> _Exercise objective_
Resume the news item about the former Booths store in St Annes becoming a Tesco Express, starting right after its final sentence.

> _Selected extract_
╭──
Former St Annes Booths Store to Become Tesco Express

Posted on 18th May 2011

Commercial property consultants Robert Pinkus & Co. can confirm that the former E H Booth & Co. foodstore, a landmark building fronting St Annes Square, has been sold on behalf of Booths to St Annes-based property company, Whitesides Property.


Acting on behalf of the new owners, Robert Pinkus & Co. have negotiated the letting of the ground floor, basement and part first floor to Tesco Stores Limited, who have taken the 8,326 sq ft store from Whiteside Properties. The property will trade as a “Tesco Express” which is a convenience store and will increase choice in the area for shoppers.


The property occupies a prominent position in the heart of St Annes’s Square where nearby retailers include B&M Bargains, WH Smiths, JR Taylor Department Store and Edinburgh Woollen Mill.  Booths previously traded from the property for nearly 90 years before their new 30,000 sq ft store on Haven Road, Lytham opened in 2007.


Tesco Stores Limited will begin work on the site shortly to transform the property into a Tesco Express which they expect to be open to the public later this year. The new store is also expected to create around 20 full and part time jobs for the area. The upper floors of the building will remain in the occupation of Lou-Shang Cantonese Restaurant.
╰──
> _Data for analysis_
╭──
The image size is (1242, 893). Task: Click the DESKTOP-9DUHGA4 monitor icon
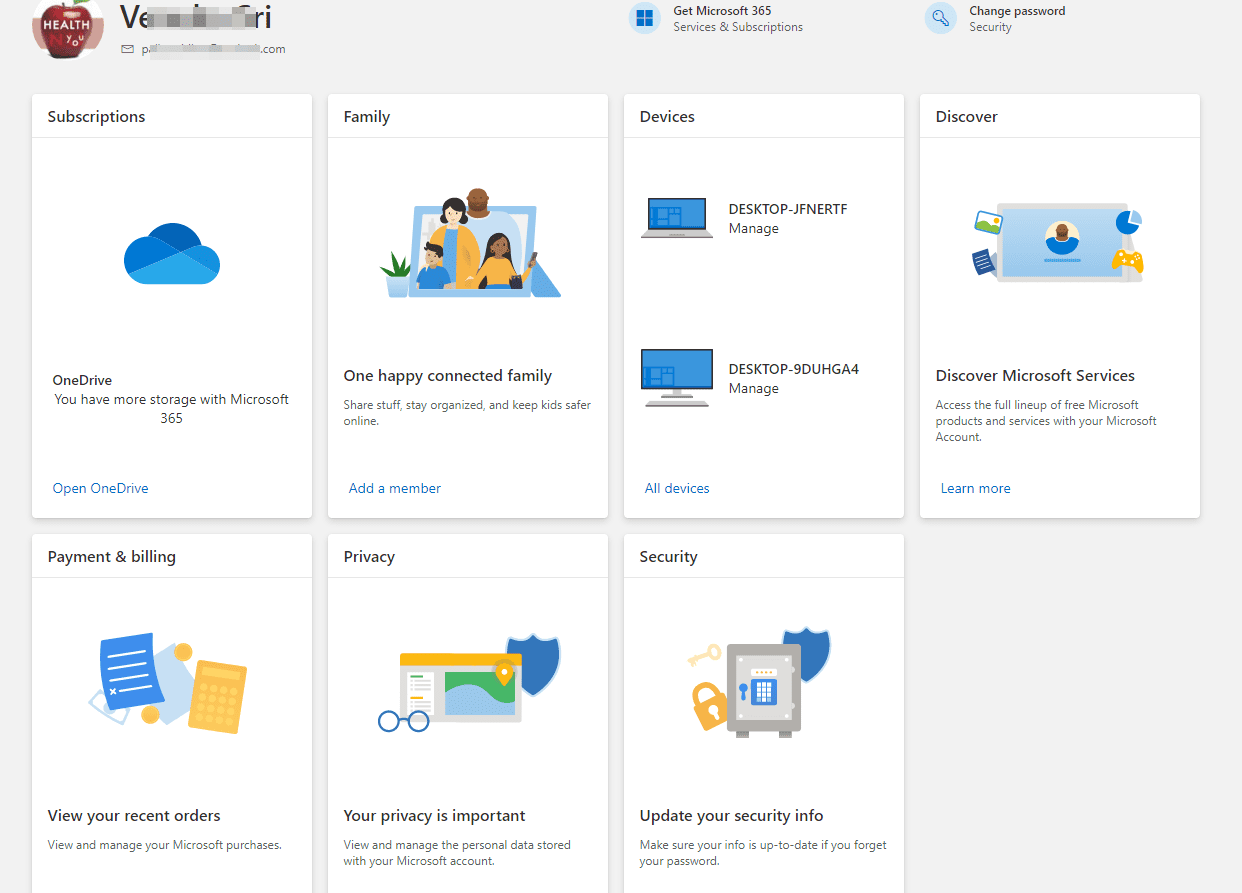pos(677,378)
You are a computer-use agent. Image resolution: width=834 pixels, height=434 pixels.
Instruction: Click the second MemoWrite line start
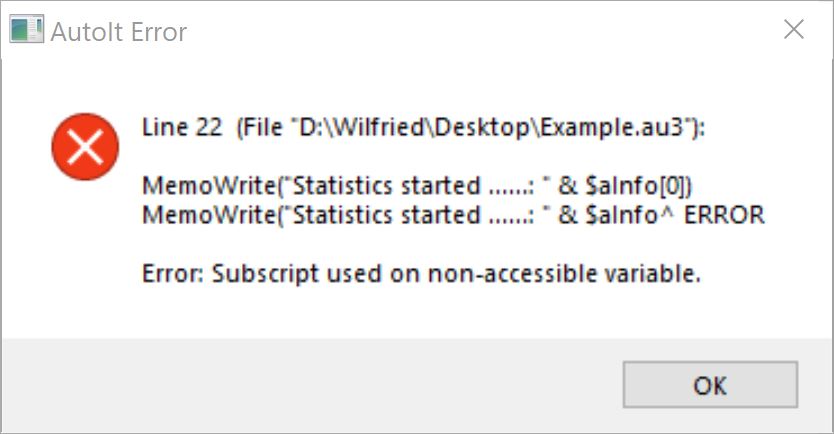pos(209,215)
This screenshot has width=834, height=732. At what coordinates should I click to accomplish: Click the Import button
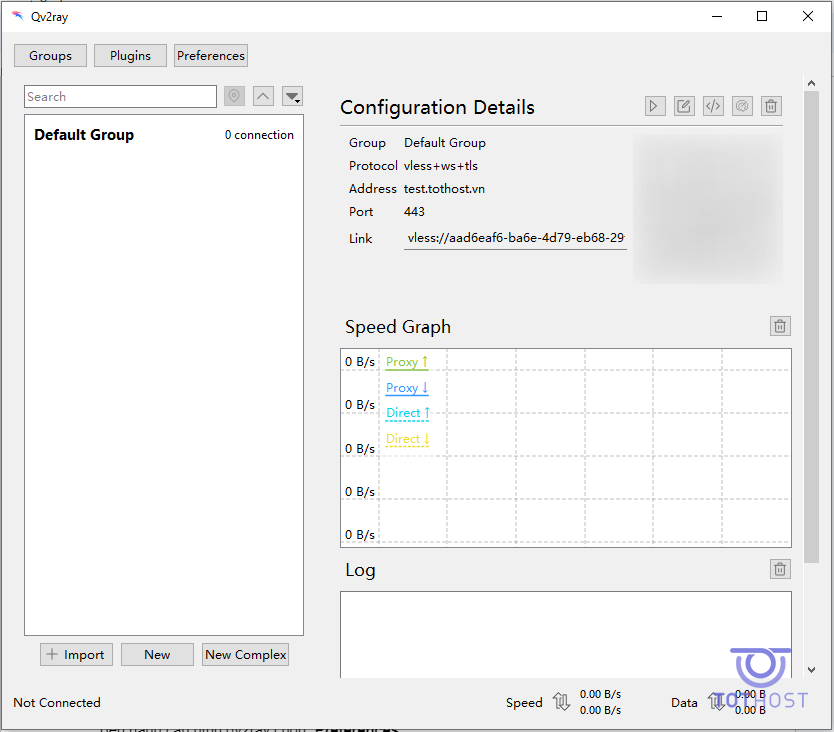click(76, 655)
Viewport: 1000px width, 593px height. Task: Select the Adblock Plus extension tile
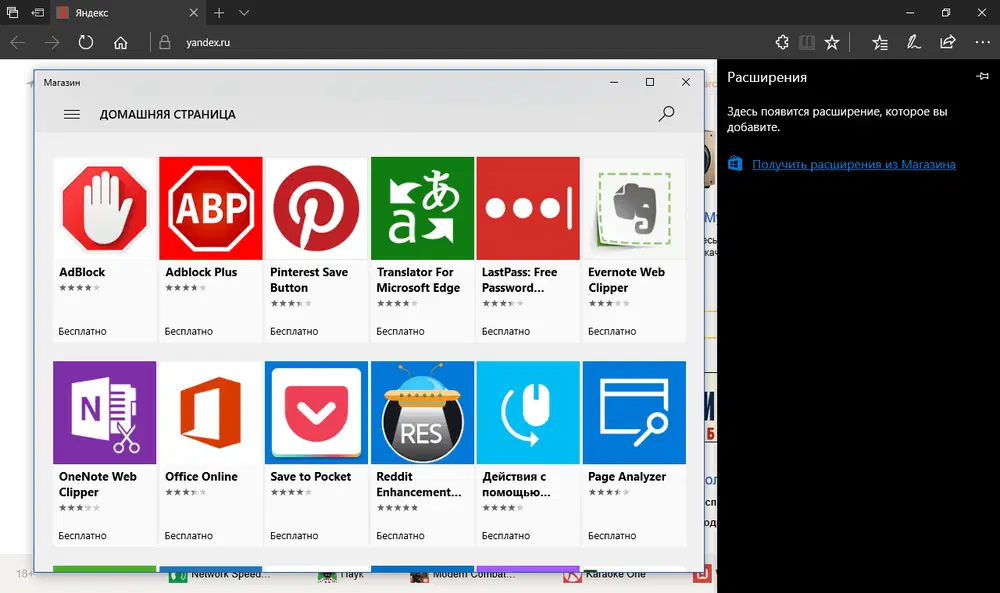[210, 208]

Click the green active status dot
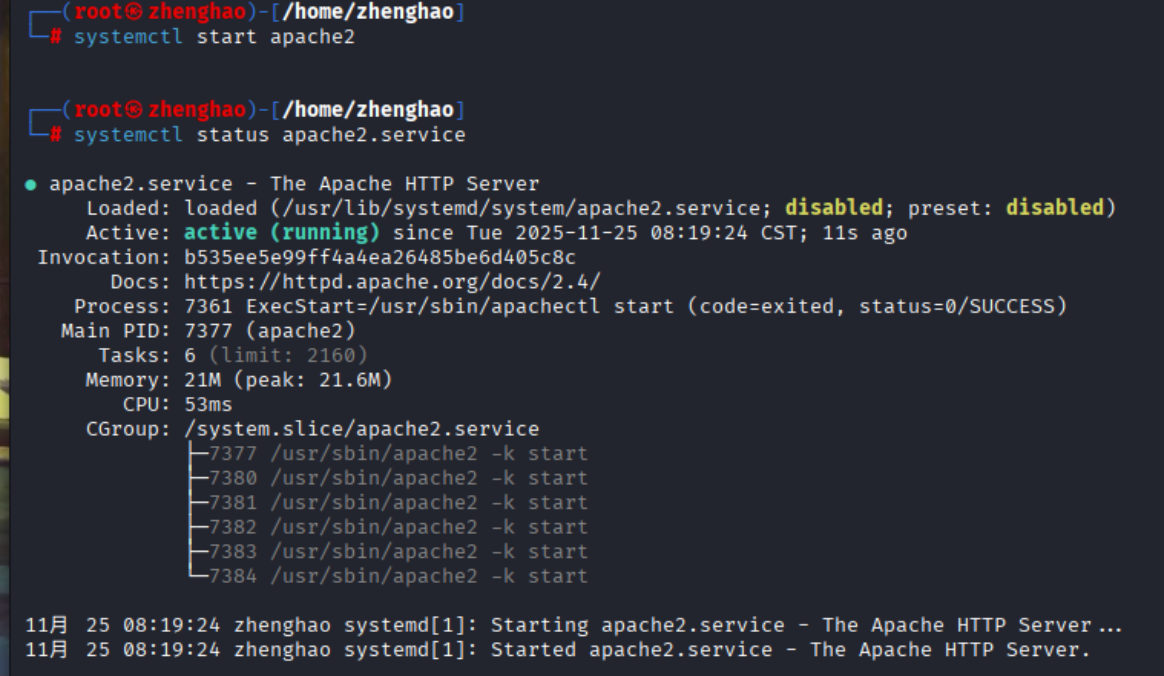tap(30, 185)

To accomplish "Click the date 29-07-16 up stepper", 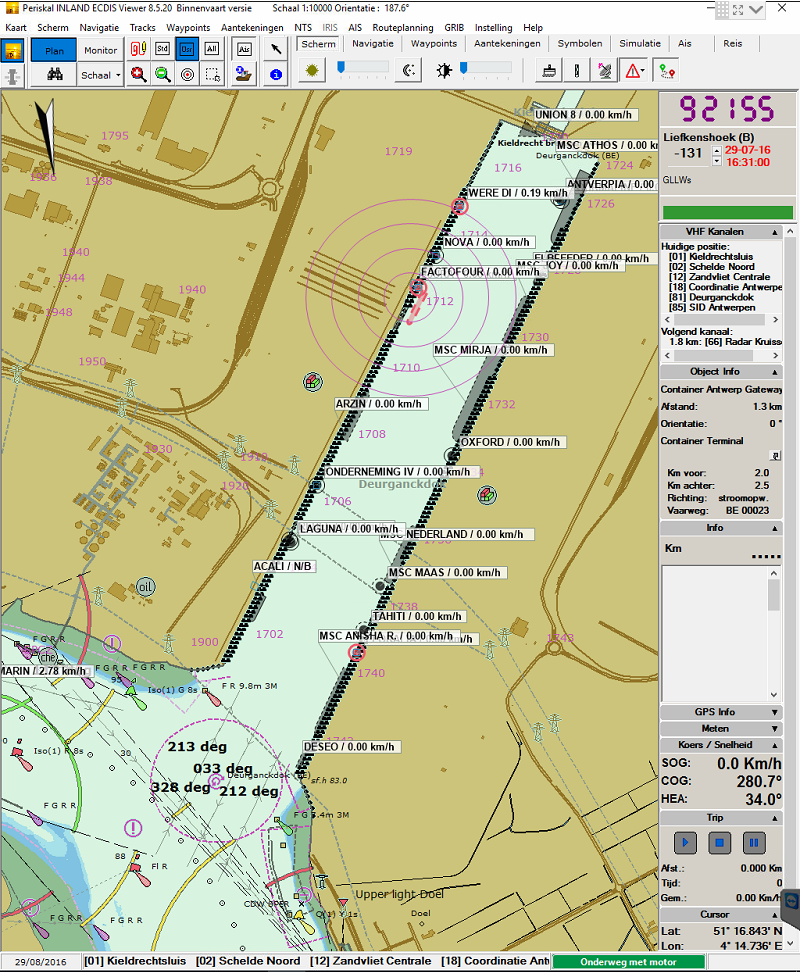I will [x=717, y=151].
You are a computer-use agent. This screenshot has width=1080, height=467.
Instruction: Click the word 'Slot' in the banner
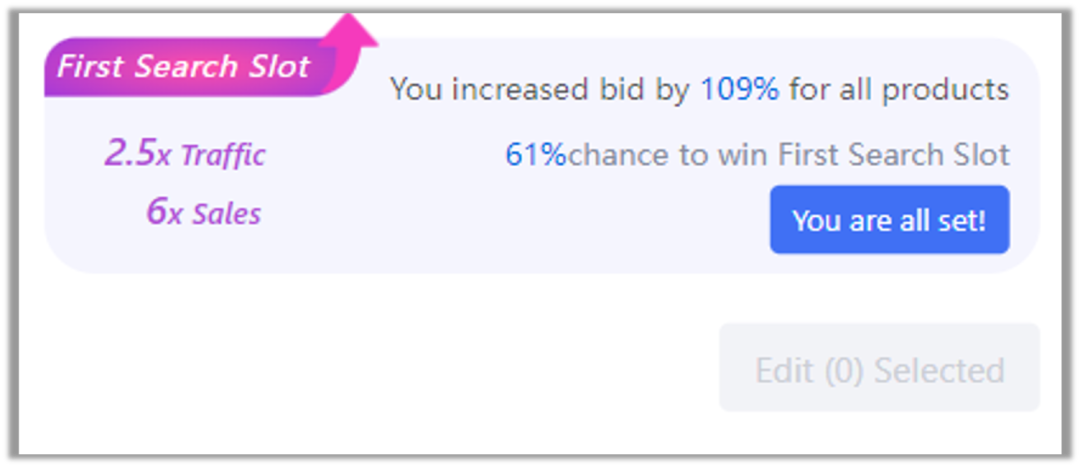click(x=280, y=68)
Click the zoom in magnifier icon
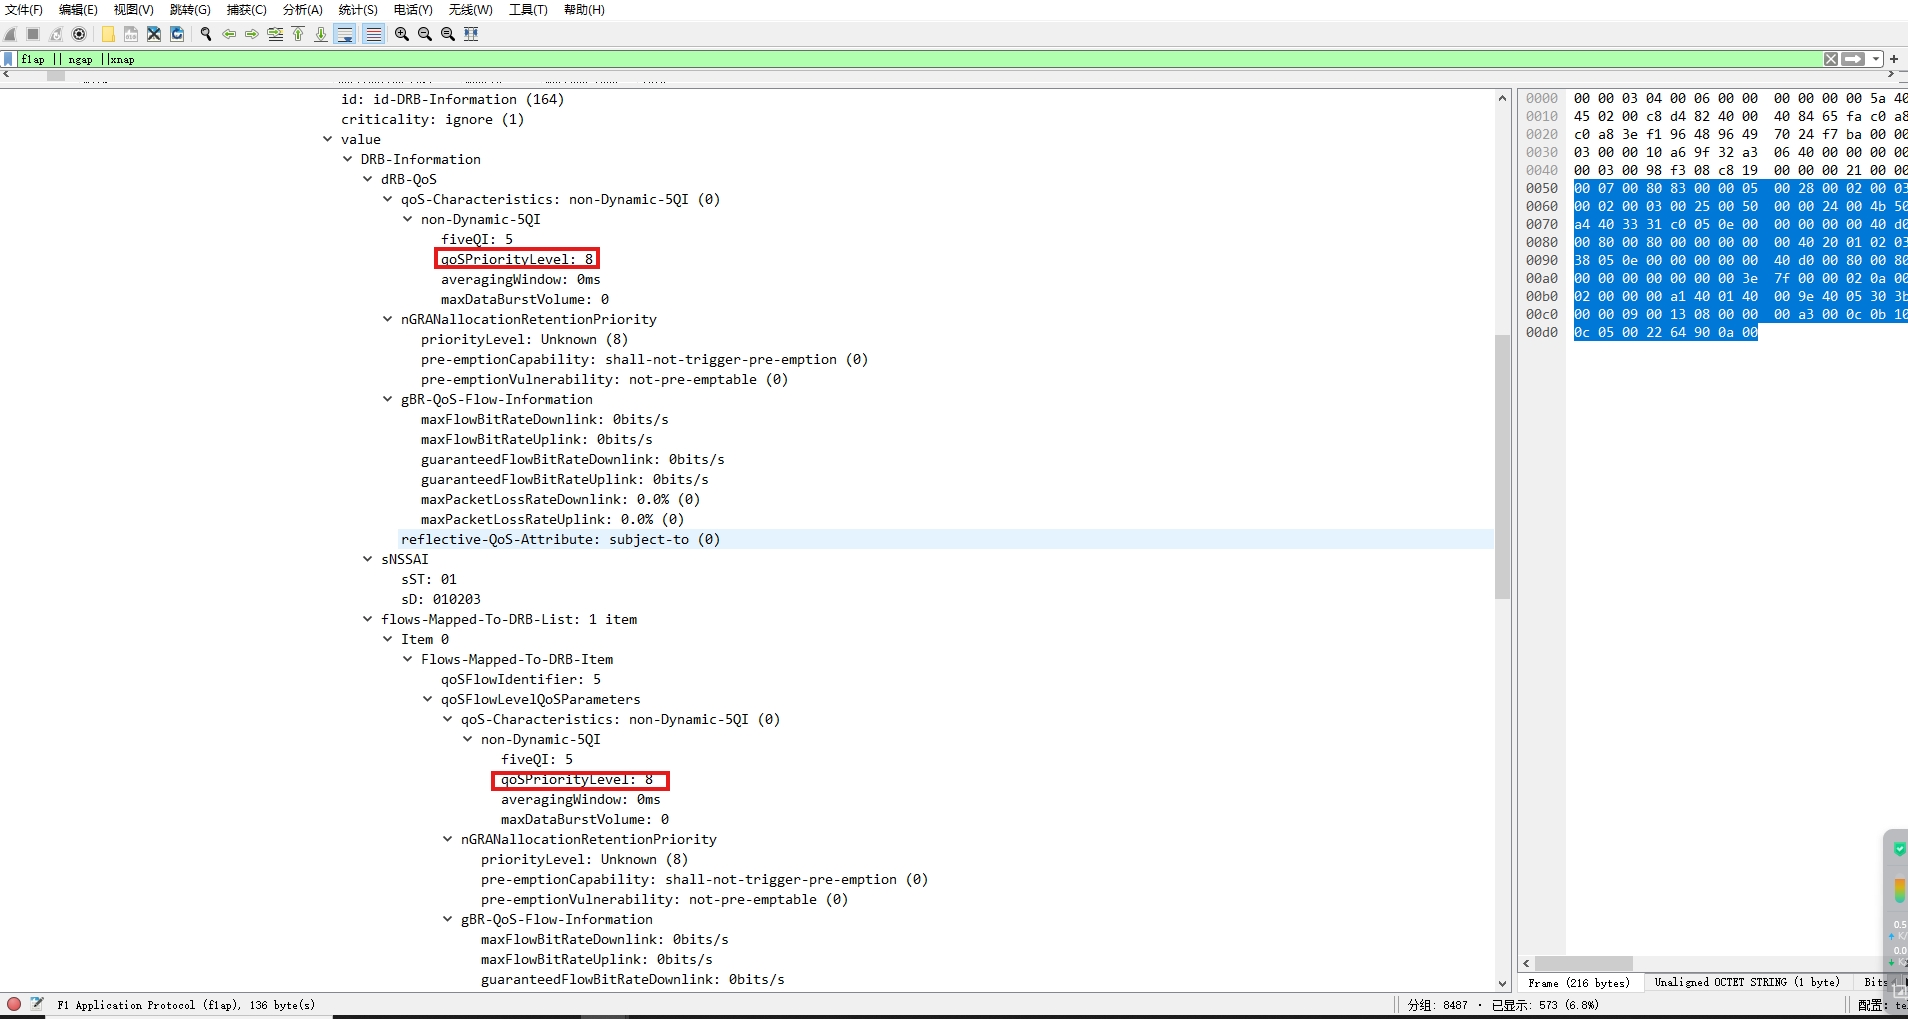The width and height of the screenshot is (1908, 1019). pos(402,34)
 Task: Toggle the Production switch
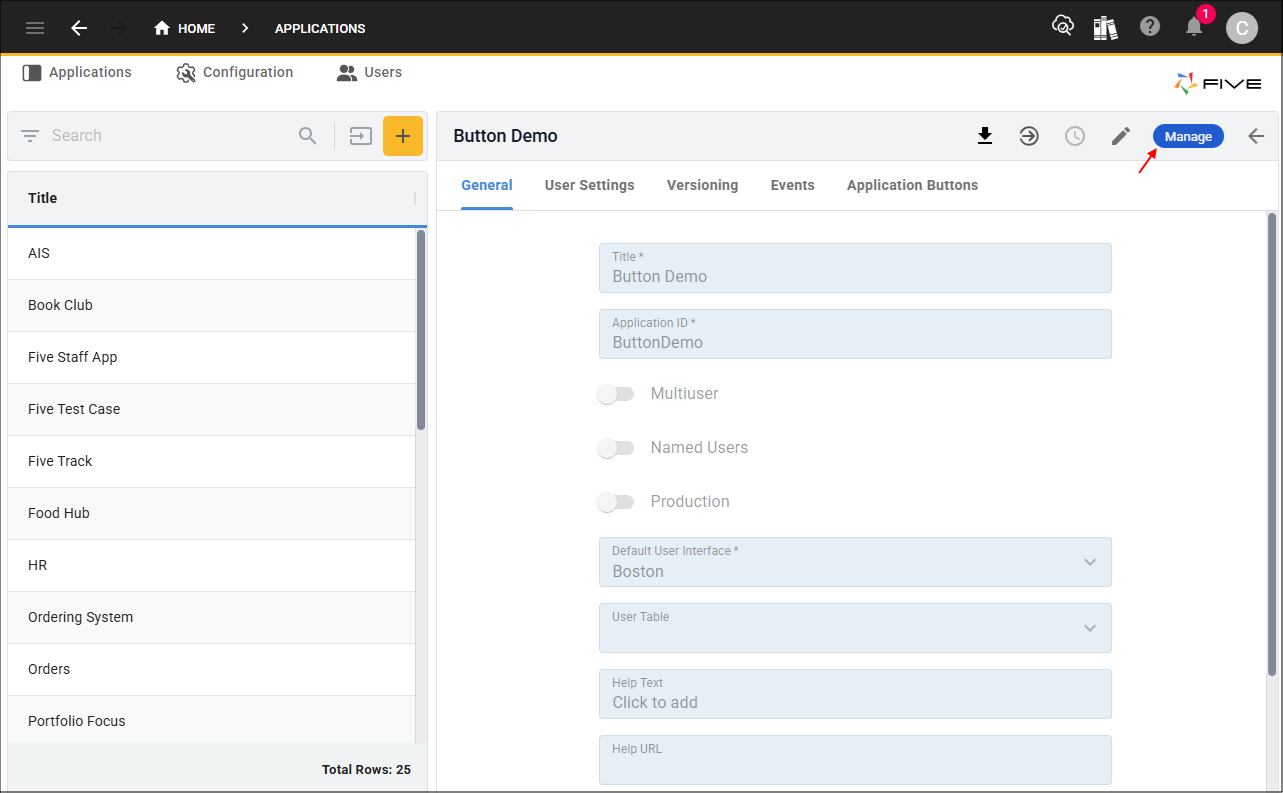pyautogui.click(x=616, y=502)
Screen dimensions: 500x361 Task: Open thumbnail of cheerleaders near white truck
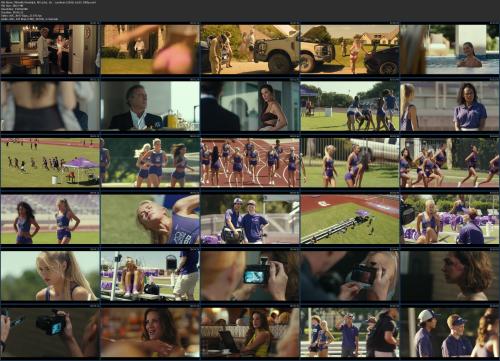click(x=350, y=163)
╰──
> _Your response_
The exterior of the property features an attractive mural, commissioned by E H Booth & Co. Ltd. in the 1960’s by the late local artist Claude Harrison, a Lancastrian artist most famous for his portrayal of harlequins, clowns and masked figures often depicted against bleak, landscaped backdrops.


The mural on the property in St Annes’s Square is believed to be a visual representation of the origins of the delicatessen products sold by Booths such as the cheeses, teas and speciality coffees sourced both locally and from exotic corners of the world.


Born 1922, he studied at The Harris College Preston and Liverpool School of Art, and exhibited at the Royal Academy and The Royal Society of Portrait Painters regularly since the early 1950s. Claude lived a large proportion of his life with his family in the Lake District, until he developed Parkinsons Disease in his early eighties when he was forced to give up painting and moved to the South of France. He died in 2009 aged 87.